Disse o galo à galinha:
- Chegou o tempo das nozes; vamos subir a montanha e comer à vontade antes que o esquilo as leve todas.
- Boa ideia! - respondeu a galinha. - Vamos, e nos divertiremos a valer.
Saíram juntos para a montanha e por lá ficaram até anoitecer.
Não sei se comeram demais ou se a fartura os tornou pretensiosos, o certo é que não quiseram voltar a pé para casa e o galo armou uma carruagem com a casca das nozes. Depois de pronta, a galinha acomodou-se nela e disse ao galo:
- Agora puxa o carro!
- Era só o que faltava! – exclamou ele. - Antes ir a pé do que atrelado. Concordo em ser cocheiro e me sentar na boleia, mas eu mesmo puxar? Isso é que não!
Enquanto estavam discutindo, uma pata se aproximou, grasnando:
- Ladrões! Quem lhes deu licença para entrar no meu nogueiral? Esperem, vocês vão me pagar caro!
E, de bico aberto, lançou-se sobre o galo. Este, sem perda de tempo, atacou a pata com toda a força que tinha e tanto lhe meteu os esporões que ela acabou pedindo misericórdia, deixando-se atrelar à carruagem, como castigo. O galo sentou-se na boleia, fazendo as vezes de cocheiro, e lá se foram eles em disparada.
- Corre, pata, o mais que puderes!
Percorrido um trecho do caminho, encontraram dois pedestres. Eram um alfinete e uma agulha de costura, que lhes gritaram:
- Parem!

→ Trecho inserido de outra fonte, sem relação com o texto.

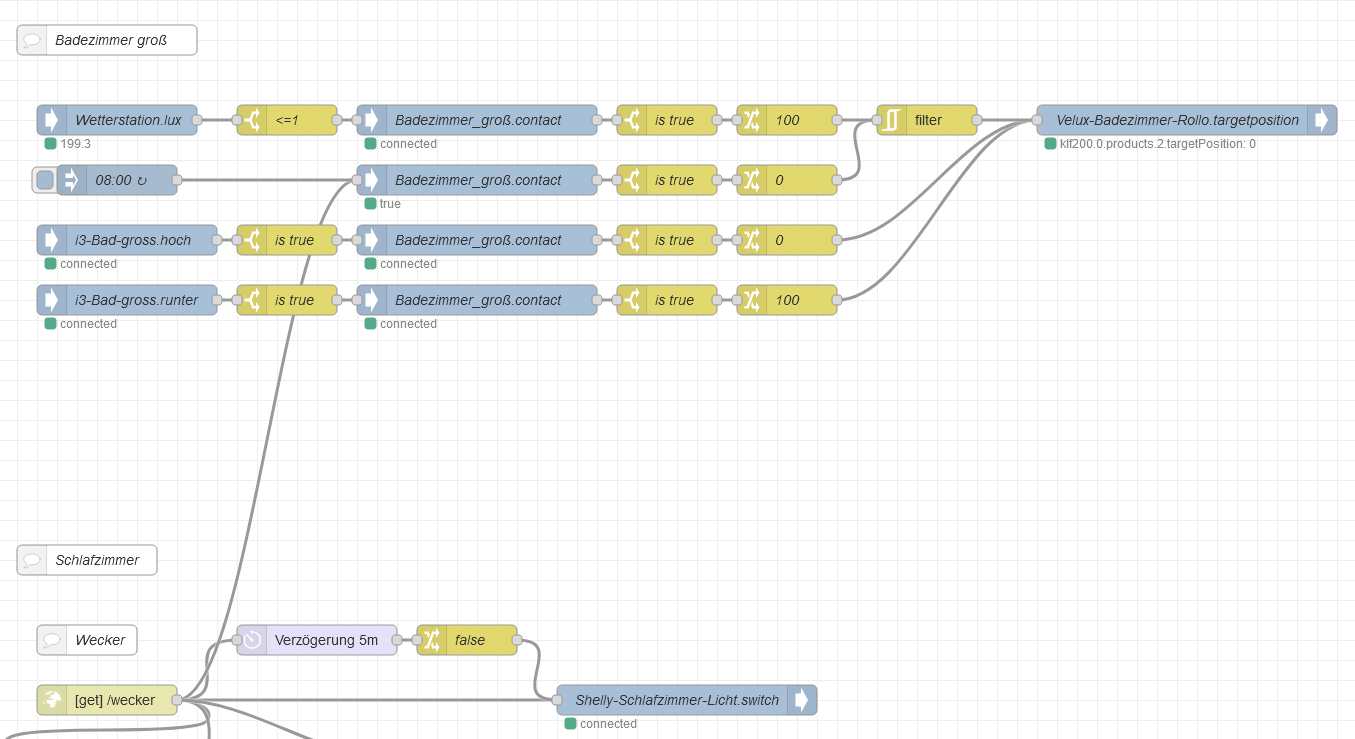Select the <=1 switch node icon
This screenshot has width=1355, height=739.
click(252, 120)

Parem!
Os dois queriam uma carona, pois conforme alegaram, logo estaria escuro como piche e não poderiam dar mais um passo, e também porque havia muito barro na estrada. Vinham da taverna do alfaiate, onde se tinham atrasado tomando cerveja. Como se tratava magros que não ia ocupar muito espaço, o galo mandou que embarcassem, recomendando, porém, que não pisassem nos seus pés nem nos da galinha.

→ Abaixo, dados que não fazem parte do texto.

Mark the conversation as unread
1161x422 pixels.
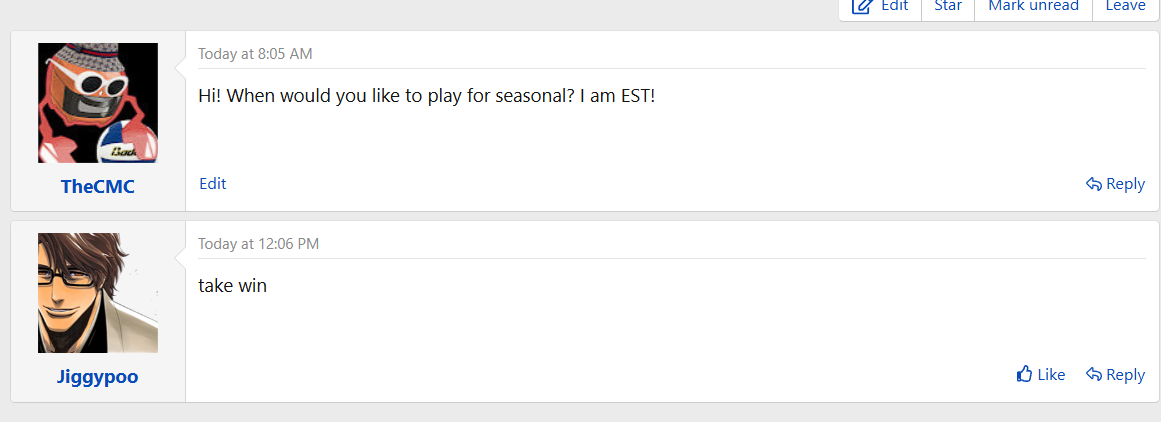[x=1033, y=6]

Tarde da noite, chegaram a um albergue e, como não quisessem viajar no escuro e também porque a pata não era boa andarilha, resolveram entrar. A principio o estalajadeiro opôs-se, dizendo que não havia mais lugar na casa, pois decerto pensou que aqueles hóspedes não eram muito distintos. Afinal, diante da conversa comprida que eles fizeram, prometendo-lhe o ovo recém posto pela galinha e mais o da pata, que punha um todos os dias, o estalajadeiro concordou em dar-lhes pousada por aquela noite. Mandaram, então, servir uma mesa bem farta e regalaram-se com o que havia de bom e de melhor.
Pela madrugada, quando todos ainda dormiam, o galo acordou a galinha, trouxe o ovo, quebrou lhe a casca a bicada e ambos o saborearam; a casca, jogaram ao fogão. Depois foram onde estava agulha, que ainda dormia, pegaram-na pela cabeça e a espetaram na almofada do estalajadeiro; o alfinete, enfiaram na sua toalha de rosto. Feito isto, partiram sem mais aquela. A pata, que gostava de dormir ao livre e ficara no pátio, ouviu quando os dois se afastavam. Espanejou-se, saiu do seu canto e logo encontrou um arroio, pelo qual escapou a nado.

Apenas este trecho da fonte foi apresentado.